Embodiments of the method 600 may provide enhanced resistance to adversarial attacks designed to evade malicious code detection systems. Adversarial code may be crafted to exploit weaknesses in single-language detection systems by using language-specific features to mask malicious intent. However, the dual-path analysis implemented by the method 600 may create multiple analytical perspectives that adversarial code must simultaneously evade. The cross-language transformation process may expose malicious patterns that remain hidden in the original language representation, while the semantic comparison may identify inconsistencies that indicate adversarial manipulation.

The particular sequence of operations in the method 600 may enable detection of supply chain attacks that involve malicious code injection across different development environments. When malicious code is injected into a software project that uses multiple programming languages, the cross-language analysis approach may identify semantic inconsistencies between different language implementations of the same functionality. For example, if a malicious actor injects backdoor code into a Python module while leaving the corresponding JavaScript implementation clean, the comparison between the transformed code embedding 512 and cross-language transformed code embedding 520 may reveal the semantic discrepancy that indicates the presence of the injected malicious code.

Embodiments of the method 600 may offer improved detection of zero-day exploits through their semantic analysis approach. Zero-day exploits may use novel attack vectors that have not been previously cataloged in signature-based detection systems. However, the dual embedding comparison implemented by the method 600 may identify semantic patterns that are characteristic of malicious behavior, even when the specific attack vector is previously unknown. The cross-language transformation process may reveal the underlying malicious logic that persists across different programming language representations, enabling detection of zero-day exploits based on their semantic characteristics rather than their specific implementation details.

The method 600 may provide enhanced capability for detecting insider threats through its semantic consistency analysis. Insider threats may involve subtle modifications to legitimate code that introduce malicious functionality while maintaining the appearance of normal development activity. The dual-path analysis approach may identify semantic inconsistencies that indicate unauthorized code modifications, even when such modifications are designed to blend in with legitimate code changes. The comparison between the transformed code embedding 512 and cross-language transformed code embedding 520 may reveal discrepancies that suggest the presence of malicious modifications introduced by insider threats.
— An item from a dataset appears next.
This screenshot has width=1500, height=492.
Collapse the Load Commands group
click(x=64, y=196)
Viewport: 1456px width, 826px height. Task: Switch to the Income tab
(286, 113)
In one embodiment, a method is performed by at least one computer processor executing computer program instructions stored on at least one non-transitory computer-readable medium. The method includes identifying input text, producing first transformed code based on the input text, generating a first transformed code embedding based on the first transformed code, generating cross-language code based on the input text where the cross-language code is in a different programming language than the input text, producing second transformed code based on the cross-language code, generating a second transformed code embedding based on the second transformed code, comparing the first transformed code embedding to the second transformed code embedding to produce a comparison result, and determining based on the comparison result whether the input text includes malicious code.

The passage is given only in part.